Greetings
I am writing a piece of code that rely on an api with code like this
package awesome
struct HttpError {
code int
}
func (e *HttpError) GetCode() int {
return e.code
}
struct Client {}
func (c *Client) AwesomeOp() error {
// maybe 404
return &HttpError{code:404}
// or maybe other things will happen
}
My code uses AwesomeOp()
and perform some operation when I get a 404 error like this
type myAwesomeInterface interface {
AwesomeOp() error
}
type Bar struct {
// I can totally use awesome.Client here in production
// and mock my own object with the same interface
client myAwesomeInterface
}
func (b *Bar) Foo() {
err := b.client.AwesomeOp()
if httpErr, isHttpErr := err.(awesome.HttpError); isHttpErr {
errorCode := httpErr.GetCode()
if errorCode == 404 {
// THIS is untestable since I can't create my own HttpError with error == 404
}
}
}
I found that the 404 code path is impossible to test because my mock object cannot create a 404 HttpError
since the httpError.code
field is private.

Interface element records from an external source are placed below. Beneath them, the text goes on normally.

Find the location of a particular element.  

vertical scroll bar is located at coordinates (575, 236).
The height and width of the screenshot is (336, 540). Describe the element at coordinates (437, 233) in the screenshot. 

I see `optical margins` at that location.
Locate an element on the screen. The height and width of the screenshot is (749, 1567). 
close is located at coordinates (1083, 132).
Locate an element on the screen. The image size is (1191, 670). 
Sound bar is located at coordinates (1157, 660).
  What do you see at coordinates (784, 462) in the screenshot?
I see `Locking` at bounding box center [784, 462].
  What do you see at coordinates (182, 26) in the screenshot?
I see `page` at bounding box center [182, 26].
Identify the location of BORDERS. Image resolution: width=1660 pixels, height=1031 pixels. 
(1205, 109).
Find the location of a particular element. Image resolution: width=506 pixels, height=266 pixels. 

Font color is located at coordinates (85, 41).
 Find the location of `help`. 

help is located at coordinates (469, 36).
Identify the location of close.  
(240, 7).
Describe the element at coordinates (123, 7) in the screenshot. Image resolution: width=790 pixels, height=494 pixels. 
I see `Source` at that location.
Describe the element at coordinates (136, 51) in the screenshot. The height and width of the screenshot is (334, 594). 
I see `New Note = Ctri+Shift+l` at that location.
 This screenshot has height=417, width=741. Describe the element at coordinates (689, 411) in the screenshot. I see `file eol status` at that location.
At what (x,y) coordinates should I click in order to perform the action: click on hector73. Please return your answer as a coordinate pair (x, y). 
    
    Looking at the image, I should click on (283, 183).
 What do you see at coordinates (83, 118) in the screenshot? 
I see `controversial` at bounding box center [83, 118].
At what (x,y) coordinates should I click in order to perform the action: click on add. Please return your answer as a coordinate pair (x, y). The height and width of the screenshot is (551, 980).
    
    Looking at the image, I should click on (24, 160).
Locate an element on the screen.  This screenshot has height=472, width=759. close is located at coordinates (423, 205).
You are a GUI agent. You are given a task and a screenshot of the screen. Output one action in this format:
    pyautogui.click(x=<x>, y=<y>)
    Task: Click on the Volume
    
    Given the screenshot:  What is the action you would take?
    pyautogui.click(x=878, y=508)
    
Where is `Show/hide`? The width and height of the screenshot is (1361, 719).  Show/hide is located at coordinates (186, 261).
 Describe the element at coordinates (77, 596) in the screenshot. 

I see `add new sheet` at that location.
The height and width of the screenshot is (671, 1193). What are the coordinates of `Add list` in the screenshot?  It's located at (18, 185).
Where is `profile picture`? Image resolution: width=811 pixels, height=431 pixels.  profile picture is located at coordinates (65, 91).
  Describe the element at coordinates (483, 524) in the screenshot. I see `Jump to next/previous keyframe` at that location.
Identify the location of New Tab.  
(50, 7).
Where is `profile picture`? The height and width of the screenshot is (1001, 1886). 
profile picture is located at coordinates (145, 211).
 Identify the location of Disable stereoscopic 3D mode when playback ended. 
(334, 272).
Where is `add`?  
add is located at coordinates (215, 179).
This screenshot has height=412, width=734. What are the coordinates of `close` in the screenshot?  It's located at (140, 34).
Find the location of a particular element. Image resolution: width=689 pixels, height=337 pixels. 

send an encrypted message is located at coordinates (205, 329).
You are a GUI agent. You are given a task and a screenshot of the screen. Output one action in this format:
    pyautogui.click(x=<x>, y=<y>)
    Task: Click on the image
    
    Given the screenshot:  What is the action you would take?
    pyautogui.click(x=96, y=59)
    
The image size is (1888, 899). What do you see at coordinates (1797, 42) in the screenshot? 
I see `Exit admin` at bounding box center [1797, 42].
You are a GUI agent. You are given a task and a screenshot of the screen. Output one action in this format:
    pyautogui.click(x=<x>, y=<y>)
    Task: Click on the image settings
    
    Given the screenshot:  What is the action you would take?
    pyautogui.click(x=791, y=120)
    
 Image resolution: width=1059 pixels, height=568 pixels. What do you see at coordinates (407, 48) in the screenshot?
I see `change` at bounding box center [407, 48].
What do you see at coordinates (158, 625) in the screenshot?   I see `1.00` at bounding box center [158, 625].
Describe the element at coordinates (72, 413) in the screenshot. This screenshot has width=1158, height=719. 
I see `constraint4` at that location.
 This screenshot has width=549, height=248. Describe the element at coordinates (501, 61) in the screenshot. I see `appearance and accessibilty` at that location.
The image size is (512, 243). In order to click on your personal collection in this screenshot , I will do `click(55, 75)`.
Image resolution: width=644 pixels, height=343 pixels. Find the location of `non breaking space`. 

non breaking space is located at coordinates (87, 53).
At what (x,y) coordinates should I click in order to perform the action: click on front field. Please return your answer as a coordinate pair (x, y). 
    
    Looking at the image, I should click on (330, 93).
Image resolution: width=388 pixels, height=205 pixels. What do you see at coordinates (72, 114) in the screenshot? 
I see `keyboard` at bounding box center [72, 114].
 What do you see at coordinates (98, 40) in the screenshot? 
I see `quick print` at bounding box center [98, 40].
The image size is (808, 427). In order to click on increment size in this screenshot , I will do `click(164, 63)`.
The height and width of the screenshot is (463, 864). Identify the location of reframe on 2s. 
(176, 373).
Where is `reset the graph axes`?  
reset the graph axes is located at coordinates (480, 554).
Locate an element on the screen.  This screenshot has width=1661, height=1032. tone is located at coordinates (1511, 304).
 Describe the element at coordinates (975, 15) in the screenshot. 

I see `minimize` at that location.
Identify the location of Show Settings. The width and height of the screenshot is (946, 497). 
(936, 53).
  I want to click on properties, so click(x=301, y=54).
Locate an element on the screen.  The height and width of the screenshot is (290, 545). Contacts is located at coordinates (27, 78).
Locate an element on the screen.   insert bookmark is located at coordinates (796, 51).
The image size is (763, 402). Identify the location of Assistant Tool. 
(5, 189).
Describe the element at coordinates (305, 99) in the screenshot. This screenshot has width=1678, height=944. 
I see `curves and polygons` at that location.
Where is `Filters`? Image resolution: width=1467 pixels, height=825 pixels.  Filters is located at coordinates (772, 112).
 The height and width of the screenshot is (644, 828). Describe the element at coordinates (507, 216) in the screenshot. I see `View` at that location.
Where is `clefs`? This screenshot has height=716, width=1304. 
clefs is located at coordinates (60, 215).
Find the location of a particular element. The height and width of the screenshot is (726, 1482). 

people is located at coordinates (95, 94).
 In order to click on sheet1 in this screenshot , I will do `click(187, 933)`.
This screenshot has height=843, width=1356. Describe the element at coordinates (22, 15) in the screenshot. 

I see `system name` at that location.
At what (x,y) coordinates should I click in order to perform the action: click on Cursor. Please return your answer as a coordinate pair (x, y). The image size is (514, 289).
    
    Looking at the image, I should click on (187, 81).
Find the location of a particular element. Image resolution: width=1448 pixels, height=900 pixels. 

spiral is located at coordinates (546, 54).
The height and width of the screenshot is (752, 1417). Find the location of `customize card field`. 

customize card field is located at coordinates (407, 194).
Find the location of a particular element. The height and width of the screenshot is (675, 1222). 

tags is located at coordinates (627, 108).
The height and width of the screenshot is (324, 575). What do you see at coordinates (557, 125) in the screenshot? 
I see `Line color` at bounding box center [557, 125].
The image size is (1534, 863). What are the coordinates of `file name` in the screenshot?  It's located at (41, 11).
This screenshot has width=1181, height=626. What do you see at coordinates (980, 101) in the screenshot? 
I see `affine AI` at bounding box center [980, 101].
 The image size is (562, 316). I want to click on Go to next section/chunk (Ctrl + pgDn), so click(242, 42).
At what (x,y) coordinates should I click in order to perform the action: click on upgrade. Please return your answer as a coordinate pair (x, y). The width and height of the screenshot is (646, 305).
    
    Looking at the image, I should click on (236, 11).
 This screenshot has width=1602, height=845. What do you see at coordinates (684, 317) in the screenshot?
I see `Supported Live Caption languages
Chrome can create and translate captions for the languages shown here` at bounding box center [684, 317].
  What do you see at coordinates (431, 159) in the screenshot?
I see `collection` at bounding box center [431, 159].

I considered doing this:
type myHttpError interface {
GetCode() int
}
func (b *Bar) TestableButBrokenFoo() {
err := b.client.AwesomeOp()
if httpErr, isHttpErr := err.(myHttpError); isHttpErr {
errorCode := httpErr.GetCode()
if errorCode == 404 {
// untestable since I can't create my own
}
}
}
This implementation is now functional and testable but it is incorrect. If the team for awesome
package change the signature of GetCode()
to something else. My code would still build, the unit tests would even pass without giving me an issue.
Is there a way to claim awesome.HttpError
must implement myHttpError
interface so I can discover that they change the method and break my code at build time? That’s ideally what I want.